MAHMOOD FAZAL: As with the Garibaldi case… Those who got sick from the contaminated oysters were still affected years later.

MAN: Well, at the present time, I’m still ill. I spend almost every afternoon back in bed.
REPORTER: Did the virus spread from you to your wife and your daughter?
MAN: Yes, it did.

MAHMOOD FAZAL: In an attempt to make the food we eat safer for all of us… State governments across the country started tightening the regulations that governed meat and seafood production.

In Victoria, the Meat Authority was overhauled.

And by 2003 – it had been completely replaced by a new body.

It was called PrimeSafe… and it started policing the sector with renewed vigour…

Its representatives started publicising the new approach

ARCHIVE: All abattoirs are subject to a regular audit schedule. If deficiencies are identified, they do it. The frequency is increased.
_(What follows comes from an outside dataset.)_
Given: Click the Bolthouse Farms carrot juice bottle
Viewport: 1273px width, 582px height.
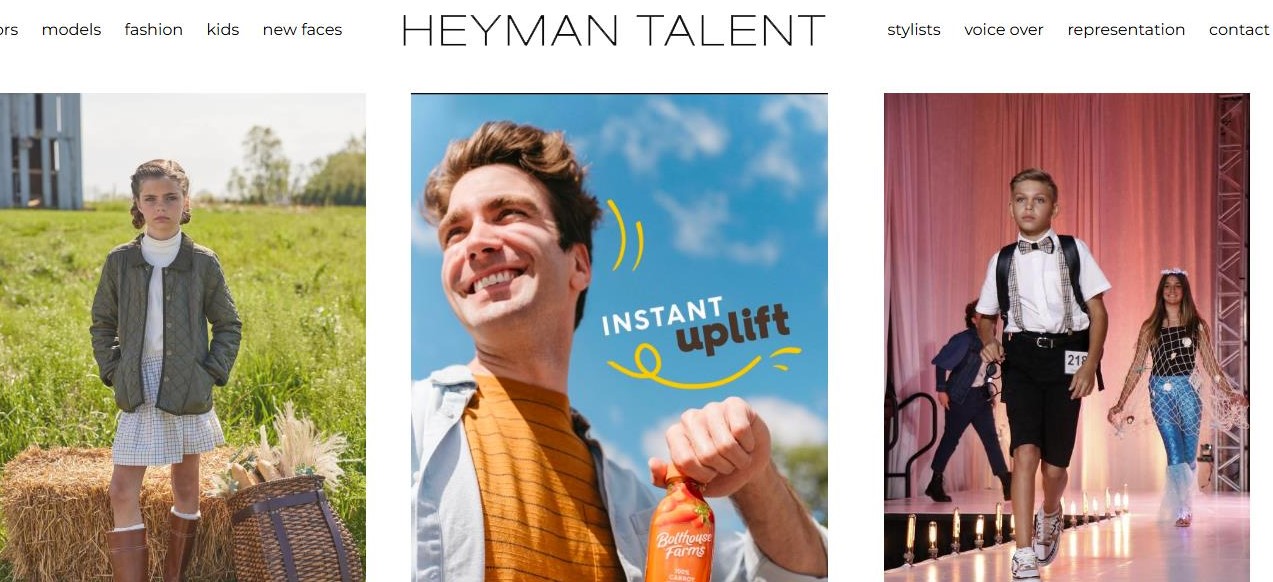Looking at the screenshot, I should click(x=679, y=525).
In addition to that, PrimeSafe conducts random sampling programmes where we may attend the facility at any time.

MAHMOOD FAZAL: PrimeSafe became the sole authority regulating the production of meat and seafood in the state.

And it soon identified small scale producers as the biggest potential risk area — because small-scale operators often didn’t understand the regulation or couldn’t afford to employ food safety officers.

Stricter rules were introduced… and they were heavily enforced.

ARCHIVE: Victoria’s meat producing regulator is standing by its decision to cancel the licence of a Gippsland abattoir despite pleas from local farmers who say they’ve been happy sending their animals to the abattoir for 60 years.

MAHMOOD FAZAL: Butchers say that after the listeria management plans were introduced, most independent butchers stopped producing their own ready-to-eat products entirely. So that’s things like hams and roast beef.

For many — all the red tape, the paperwork, the costs and lack of clear information became too much to handle.

And small goods production became increasingly industrialised.

ARCHIVE: Both of them were pretty upset, I could see tears in their eyes and I said, Well what’s happening? And Colin said, We’ve been given an ultimatum. We either hand our licence in or we’re gonna have it taken from us.

MAHMOOD FAZAL: It seems there was another motivation behind the crackdown on small scale producers.

Because while small scale producers were in decline… the large-scale poultry industry in Victoria was levelling up — fast.

The regulator’s enforcement was in part about protecting this growth market from outbreaks of disease… and eliminating the risks they saw being posed by the smaller operators.

And it worked.

In Victoria,… Food contamination outbreaks caused by meat from the state’s meat producers practically disappeared…

Exports continued to grow and Victoria became the biggest exporter of chicken in the country.

But … small scale producers weren’t happy.

the success of the new regulatory body had come at a cost.

ARCHIVE: It’s one way from PrimeSafe. It’s my way or the highway. That is that is the response I have had from a number of people who’ve dealt with it as a regulator.

MAHMOOD FAZAL: And concerns were growing that PrimeSafe had been influenced by the industry’s big players.. like the Victorian Farmers Federation lobby group, VFF.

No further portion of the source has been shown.